If an entry contains a picture, leave the picture out and reproduce everything else in the records below exactly.
** EXCERPTED DATA follows **
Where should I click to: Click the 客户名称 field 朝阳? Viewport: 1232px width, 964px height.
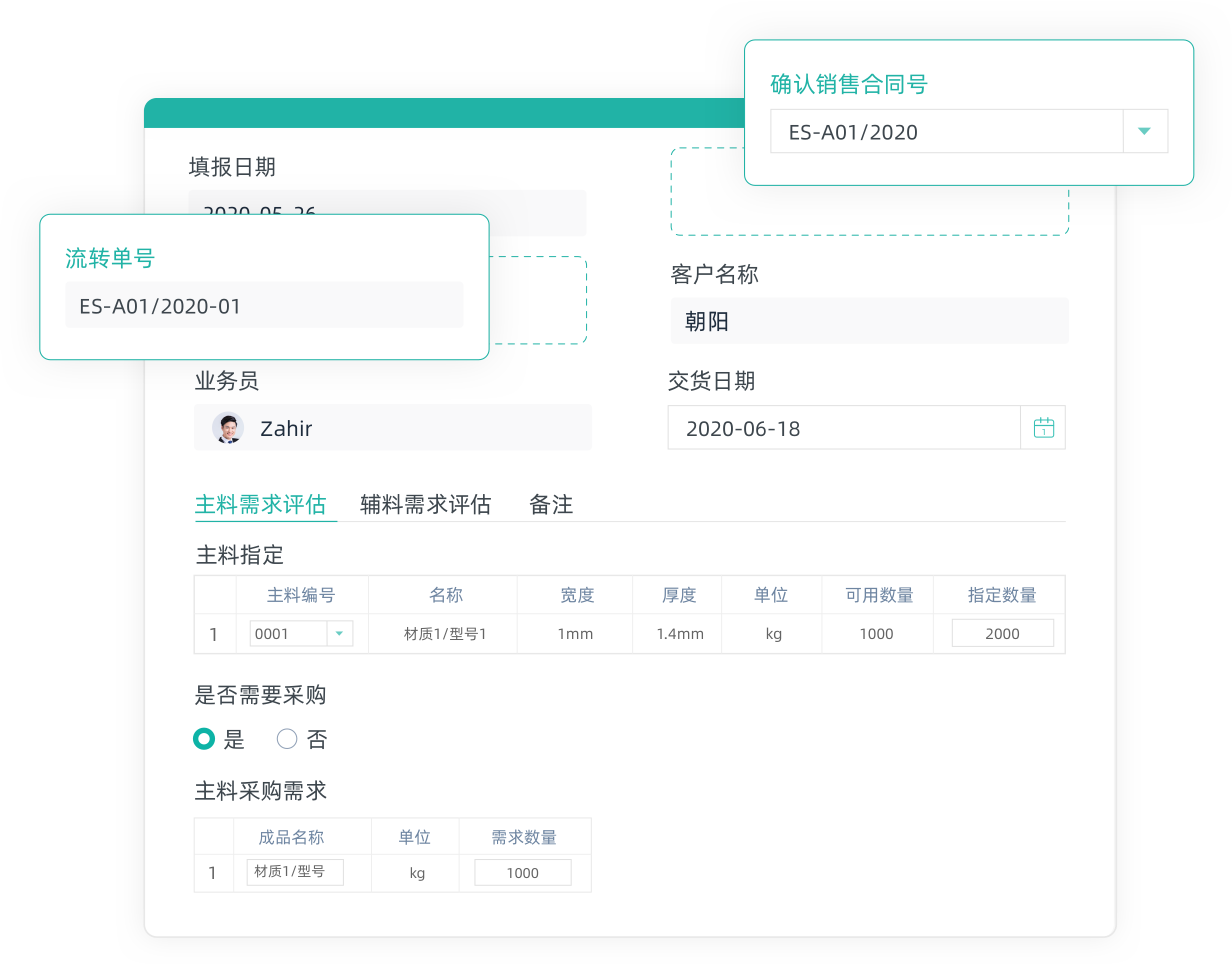868,321
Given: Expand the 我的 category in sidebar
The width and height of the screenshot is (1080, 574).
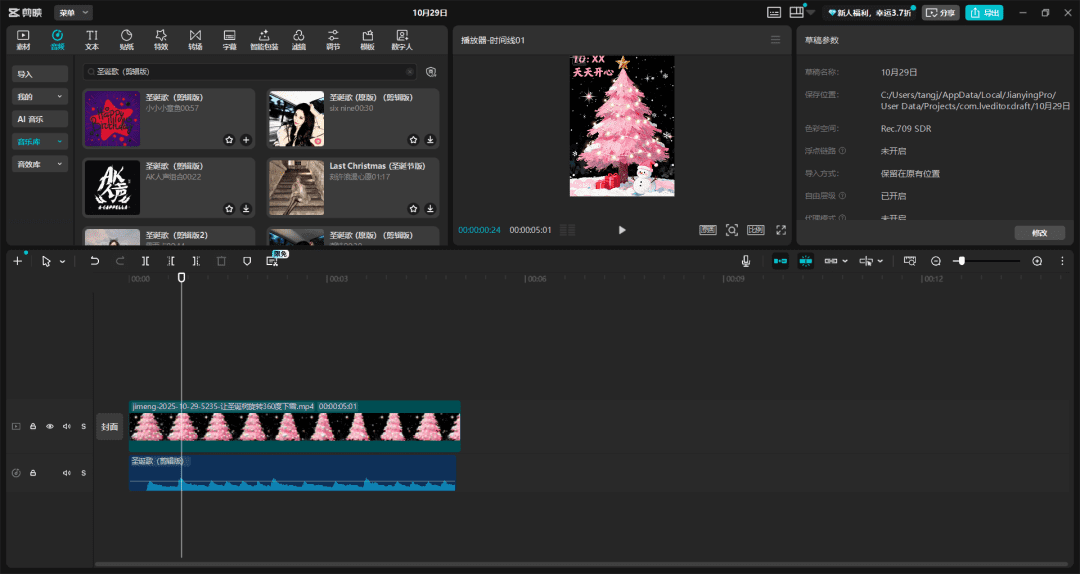Looking at the screenshot, I should pos(40,97).
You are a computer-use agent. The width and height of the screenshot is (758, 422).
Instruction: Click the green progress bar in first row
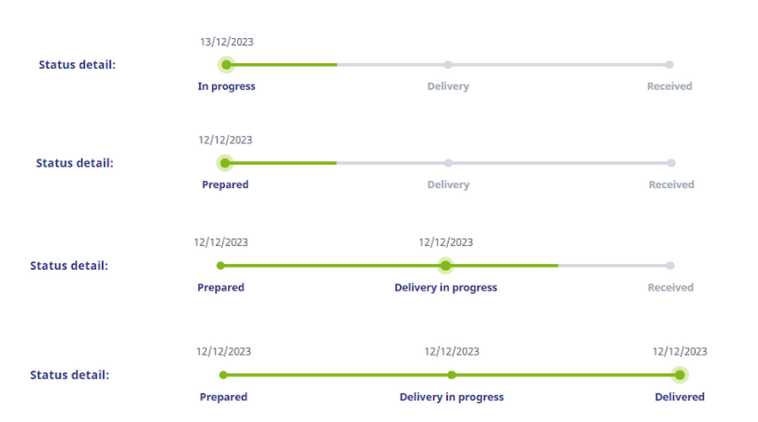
** End of EXCERPTED DATA **
*OUTPUT OF THE TASK*
Where should I click to: Click the 客户名称 field 朝阳? Viewport: 1232px width, 964px height.
868,321
Given: Expand the 我的 category in sidebar
The width and height of the screenshot is (1080, 574).
Looking at the screenshot, I should pos(40,97).
You are a computer-use agent. The width and height of the screenshot is (758, 422).
Instruction: Click the green progress bar in first row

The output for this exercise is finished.